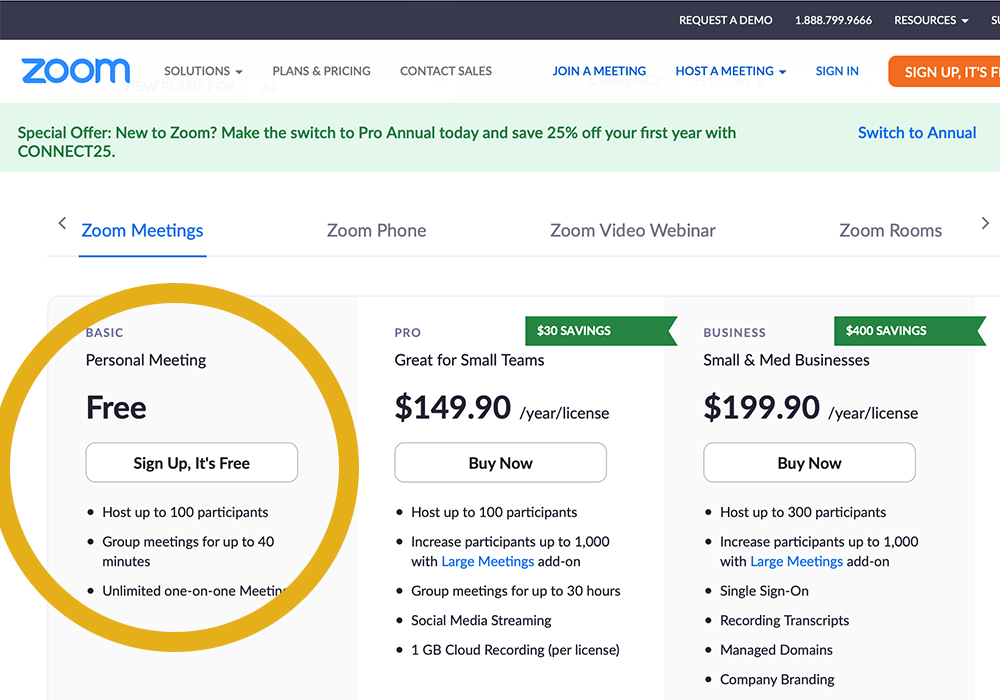Click Request a Demo in top bar
The image size is (1000, 700).
click(728, 20)
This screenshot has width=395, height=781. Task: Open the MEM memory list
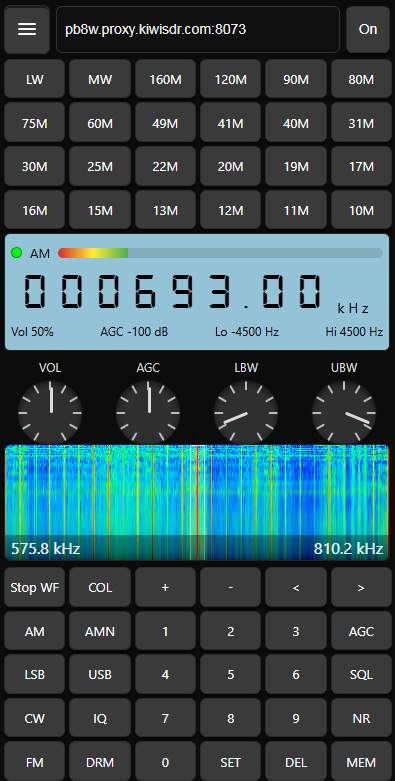click(x=361, y=762)
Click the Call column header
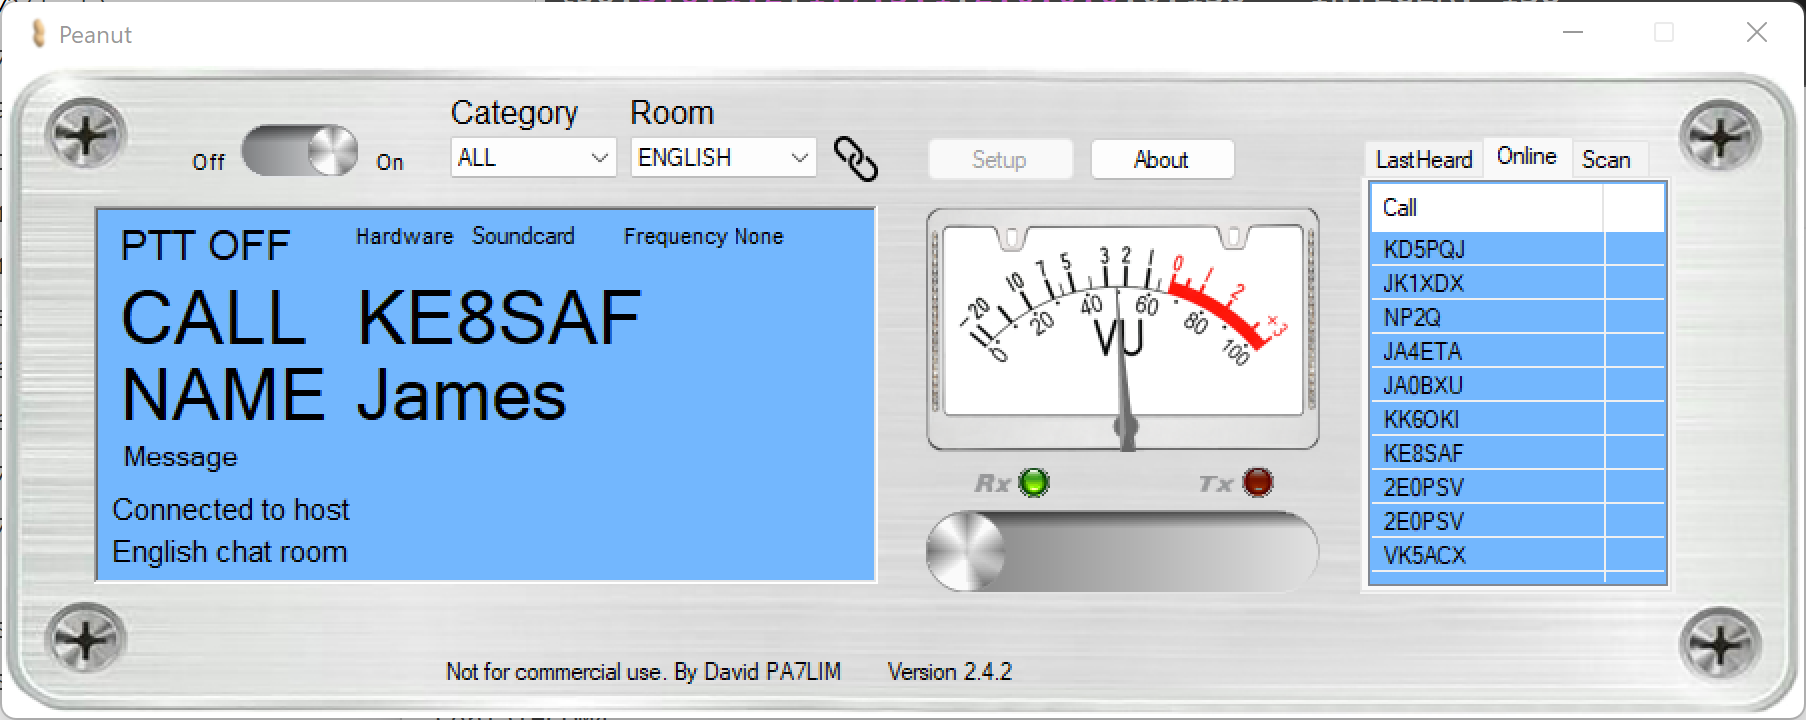Image resolution: width=1806 pixels, height=720 pixels. [1485, 208]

################

Only the lines from the one containing "This screenshot has" through the last line of the data may appear in the answer, each given again exactly and with pictures left out.

This screenshot has width=395, height=781. Task: Open the MEM memory list
click(x=361, y=762)
Click the Call column header
Image resolution: width=1806 pixels, height=720 pixels. [1485, 208]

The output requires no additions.